I can think of two examples without much trouble, and there will be many more. A rare form of diabetes is caused by a variation in the HNF4A gene. This gene codes for a factor that switches other genes on and off, so a control switch if you like. It was discovered because the rare type of diabetes (overproduction of insulin) presents in babies often within the first month of life and runs in families. In those families the odds of having this condition are high. The thing is that there are plenty of people walking around with the same mutation and are perfectly healthy. This indicates that they have some kind of genetic makeup protecting them that is currently unknown.
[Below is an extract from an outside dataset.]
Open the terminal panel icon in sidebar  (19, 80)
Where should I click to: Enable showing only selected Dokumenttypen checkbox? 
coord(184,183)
You will find, and possibly test/treat or otherwise disrupt the life of a newborn for a disorder they don’t have.

Another is Ogden syndrome (so named because the family came from Ogden in Utah, famous for their genealogy collection), and ascribed to a mutation in the gene NAA10 which is on the X chromosome and so affects mostly boys – because girls (having two X chromosomes) are generally saved from X chromosome mutation defects by the spare. Which is another interesting thing because the spare X chromosomes is supposed to be scrunched up into a Barre body and not utilised. However it turns out that there are Barre body escapees (don’t get me started). The Ogden boys died in infancy from many anomalies but with recognisable facial features. Then another family in California was shown with the same mutation so it was declared that NAA10 was the gene for the Ogden issue and renamed NAA10 related syndrome. The thing is a lot of these were girls and didn’t die in infancy and were variably affected – so something else is going on. This is my point, the idea of a ‘gene for’ in a Mendelian ideal, doesn’t exist and if it does then it is the outlier not the common situation.

Another instance where babies may be unnecessarily investigated, and let’s not forget the disruption to families of hospital appointments (they aren’t only testing rich people’s babies), is mosaicism. This is likely not on the tip of the tongue for the parents of newborns but is where some cells have a mutation and some do not.

Mutations can happen in a single cell early in embryonic development and lead to genetic changes not present in a parent’s egg or sperm cells, or in the fertilised egg, but later when the embryo includes several cells. As the cells divide during development, cells arising from the altered cell will carry the mutation, while other cells will not. Depending on the mutation and how many cells are affected, mosaicism may or may not cause health problems.

This complicates testing because already well described problems such as Downes syndrome can be evident in some cells and not in others and so what to tell parents? “Your child may or may not be affected and honestly – we might have worried you over nothing.” Would it be worth the anxiety that such a diagnosis could provoke?

By all means get your child sequenced, and I applaud that some children will benefit from early diagnosis and treatment, but understand this is research not medicine.